═══ INPUT MATERIAL
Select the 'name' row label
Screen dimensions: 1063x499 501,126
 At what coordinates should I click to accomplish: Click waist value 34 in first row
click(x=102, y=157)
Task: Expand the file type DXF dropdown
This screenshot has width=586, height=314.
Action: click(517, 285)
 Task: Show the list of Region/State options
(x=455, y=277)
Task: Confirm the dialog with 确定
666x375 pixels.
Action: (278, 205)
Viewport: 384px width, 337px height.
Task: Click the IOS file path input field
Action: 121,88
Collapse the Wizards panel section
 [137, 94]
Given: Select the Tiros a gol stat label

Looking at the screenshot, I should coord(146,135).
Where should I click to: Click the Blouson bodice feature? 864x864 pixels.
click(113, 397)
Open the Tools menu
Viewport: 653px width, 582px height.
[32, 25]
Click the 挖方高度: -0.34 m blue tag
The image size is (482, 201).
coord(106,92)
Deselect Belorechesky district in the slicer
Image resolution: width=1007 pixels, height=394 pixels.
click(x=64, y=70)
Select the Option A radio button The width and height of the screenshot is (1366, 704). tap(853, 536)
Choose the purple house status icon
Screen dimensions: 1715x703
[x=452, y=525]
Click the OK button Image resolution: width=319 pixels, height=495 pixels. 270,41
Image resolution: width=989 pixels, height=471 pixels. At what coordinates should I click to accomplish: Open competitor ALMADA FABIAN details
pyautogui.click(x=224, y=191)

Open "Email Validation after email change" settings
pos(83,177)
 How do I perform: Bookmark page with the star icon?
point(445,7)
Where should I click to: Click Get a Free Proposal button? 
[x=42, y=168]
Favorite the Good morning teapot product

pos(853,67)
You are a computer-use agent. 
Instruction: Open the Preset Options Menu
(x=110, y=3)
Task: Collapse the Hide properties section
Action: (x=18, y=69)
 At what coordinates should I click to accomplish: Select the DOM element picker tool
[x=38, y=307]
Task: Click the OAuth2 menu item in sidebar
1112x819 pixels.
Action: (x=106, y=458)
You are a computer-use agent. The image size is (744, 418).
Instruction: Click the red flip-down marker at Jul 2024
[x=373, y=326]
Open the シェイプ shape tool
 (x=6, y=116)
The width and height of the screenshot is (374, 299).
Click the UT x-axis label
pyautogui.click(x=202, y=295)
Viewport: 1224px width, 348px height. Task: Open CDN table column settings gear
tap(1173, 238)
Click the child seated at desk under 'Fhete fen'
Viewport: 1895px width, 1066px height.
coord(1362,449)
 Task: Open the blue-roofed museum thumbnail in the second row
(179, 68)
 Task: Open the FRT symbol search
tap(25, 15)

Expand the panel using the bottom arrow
══════
## SHORT EXERCISE:
Copy the records word for word, from the line containing "Where should I click to: Click the" through the line containing "[x=42, y=168]", both lines included.

## THE SOLUTION:
Where should I click to: Click the Blouson bodice feature? 864x864 pixels.
click(113, 397)
Open the Tools menu
Viewport: 653px width, 582px height.
[32, 25]
Click the 挖方高度: -0.34 m blue tag
The image size is (482, 201).
coord(106,92)
Deselect Belorechesky district in the slicer
Image resolution: width=1007 pixels, height=394 pixels.
click(x=64, y=70)
Select the Option A radio button The width and height of the screenshot is (1366, 704). tap(853, 536)
Choose the purple house status icon
Screen dimensions: 1715x703
[x=452, y=525]
Click the OK button Image resolution: width=319 pixels, height=495 pixels. 270,41
Image resolution: width=989 pixels, height=471 pixels. At what coordinates should I click to accomplish: Open competitor ALMADA FABIAN details
pyautogui.click(x=224, y=191)

Open "Email Validation after email change" settings
pos(83,177)
 How do I perform: Bookmark page with the star icon?
point(445,7)
Where should I click to: Click Get a Free Proposal button? 
[x=42, y=168]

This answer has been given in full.